213- Signature detail and translation
213
The bottom line reads as follows:
Farmāyish-i nau tarh-i mumtāz a’lā a’lā bas a’lā
“Newly commissioned, superb pattern of the finest, finest, very finest.”
Given that it’s from Kashmir and the Persian may not be quite so fine as the pattern, it could also mean “commission of a new pattern (followed by all the superlatives).”
The top line makes no sense to me, but it might to you:
600 va-909 barakat (?) 991
I have no idea what the “600 and 909” is. The word I’ve read as barakat has no dots, so it’s difficult to know what it is supposed to be. The shape looks like barakat ‘blessing,’ but that doesn’t make any sense with the “991” on top. This is the way they often write dates, but I can’t think of any dating word (years or months in any known system) with that shape.

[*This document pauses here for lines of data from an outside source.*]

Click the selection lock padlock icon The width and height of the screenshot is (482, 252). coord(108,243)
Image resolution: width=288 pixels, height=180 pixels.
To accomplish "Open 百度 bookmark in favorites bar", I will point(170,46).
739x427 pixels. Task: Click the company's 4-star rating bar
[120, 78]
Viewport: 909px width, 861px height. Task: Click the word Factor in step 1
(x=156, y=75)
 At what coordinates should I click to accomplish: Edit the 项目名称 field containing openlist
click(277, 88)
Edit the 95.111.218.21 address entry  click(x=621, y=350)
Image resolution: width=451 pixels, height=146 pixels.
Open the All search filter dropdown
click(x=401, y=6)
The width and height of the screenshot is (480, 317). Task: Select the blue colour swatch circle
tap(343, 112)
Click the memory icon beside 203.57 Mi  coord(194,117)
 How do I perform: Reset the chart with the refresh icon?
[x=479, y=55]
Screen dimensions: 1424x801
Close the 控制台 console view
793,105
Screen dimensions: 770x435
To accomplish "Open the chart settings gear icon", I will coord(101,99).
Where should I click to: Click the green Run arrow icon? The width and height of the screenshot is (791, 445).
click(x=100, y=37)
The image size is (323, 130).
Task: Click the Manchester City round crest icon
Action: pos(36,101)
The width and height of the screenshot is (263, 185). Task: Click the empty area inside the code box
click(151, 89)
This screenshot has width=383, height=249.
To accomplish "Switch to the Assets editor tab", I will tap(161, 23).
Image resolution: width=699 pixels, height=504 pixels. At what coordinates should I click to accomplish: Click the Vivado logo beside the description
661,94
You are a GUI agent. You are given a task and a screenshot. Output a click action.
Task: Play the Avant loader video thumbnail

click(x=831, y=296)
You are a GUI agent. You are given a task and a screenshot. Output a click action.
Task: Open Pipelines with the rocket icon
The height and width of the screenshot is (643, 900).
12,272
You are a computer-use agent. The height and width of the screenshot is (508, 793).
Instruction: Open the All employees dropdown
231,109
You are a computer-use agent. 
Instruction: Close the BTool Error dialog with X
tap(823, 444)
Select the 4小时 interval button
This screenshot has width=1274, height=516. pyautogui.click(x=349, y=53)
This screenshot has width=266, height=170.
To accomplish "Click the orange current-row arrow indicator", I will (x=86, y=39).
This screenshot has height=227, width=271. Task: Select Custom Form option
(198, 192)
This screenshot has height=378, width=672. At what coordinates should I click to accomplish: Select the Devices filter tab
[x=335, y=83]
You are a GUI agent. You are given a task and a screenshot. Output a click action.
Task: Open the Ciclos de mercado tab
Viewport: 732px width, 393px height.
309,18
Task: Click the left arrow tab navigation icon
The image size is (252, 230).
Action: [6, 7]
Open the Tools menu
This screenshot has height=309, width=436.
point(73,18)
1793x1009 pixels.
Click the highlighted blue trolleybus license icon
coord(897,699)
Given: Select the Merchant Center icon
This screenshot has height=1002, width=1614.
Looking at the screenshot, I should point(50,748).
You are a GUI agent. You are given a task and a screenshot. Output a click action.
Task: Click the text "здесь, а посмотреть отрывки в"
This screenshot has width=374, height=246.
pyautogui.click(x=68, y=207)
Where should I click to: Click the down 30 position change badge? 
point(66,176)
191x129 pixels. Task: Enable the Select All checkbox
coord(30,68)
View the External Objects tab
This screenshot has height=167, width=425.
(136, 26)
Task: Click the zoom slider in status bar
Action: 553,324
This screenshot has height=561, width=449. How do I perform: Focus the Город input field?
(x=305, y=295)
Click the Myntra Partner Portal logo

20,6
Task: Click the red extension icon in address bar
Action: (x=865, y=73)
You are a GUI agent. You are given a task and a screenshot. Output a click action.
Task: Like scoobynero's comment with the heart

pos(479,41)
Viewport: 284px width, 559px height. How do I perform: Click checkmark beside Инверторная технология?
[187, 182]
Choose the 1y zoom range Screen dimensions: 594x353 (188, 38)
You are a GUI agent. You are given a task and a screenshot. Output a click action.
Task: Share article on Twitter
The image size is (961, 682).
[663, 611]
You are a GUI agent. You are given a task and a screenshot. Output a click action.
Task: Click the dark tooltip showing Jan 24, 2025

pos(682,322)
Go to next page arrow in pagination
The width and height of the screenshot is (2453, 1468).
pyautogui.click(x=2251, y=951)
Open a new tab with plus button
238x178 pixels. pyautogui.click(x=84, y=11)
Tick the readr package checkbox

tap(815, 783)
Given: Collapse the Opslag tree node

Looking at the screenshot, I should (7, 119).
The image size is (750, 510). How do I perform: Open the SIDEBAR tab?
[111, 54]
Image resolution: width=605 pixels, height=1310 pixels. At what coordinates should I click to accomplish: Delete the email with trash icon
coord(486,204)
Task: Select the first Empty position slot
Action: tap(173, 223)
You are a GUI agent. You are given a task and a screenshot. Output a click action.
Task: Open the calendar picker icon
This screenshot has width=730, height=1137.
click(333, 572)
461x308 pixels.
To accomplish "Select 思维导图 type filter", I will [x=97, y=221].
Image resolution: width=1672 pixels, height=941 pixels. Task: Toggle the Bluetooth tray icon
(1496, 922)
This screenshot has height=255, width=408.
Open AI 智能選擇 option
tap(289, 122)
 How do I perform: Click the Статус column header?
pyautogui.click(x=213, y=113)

If this shawl could be around 80 years old, then 991 could stand for the year 1991 of the Vikramaditya Era (we are in 2072 now)—just a guess even though it would be very strange for a Vikramaditya year to appear in Persian. It can’t be a Hegira year since we are in the 1400s now. “Barakat” could be somebody’s name.
Off at the end (left end) of the top line is something that looks like a Hindi “2.” It isn’t anything in Persian.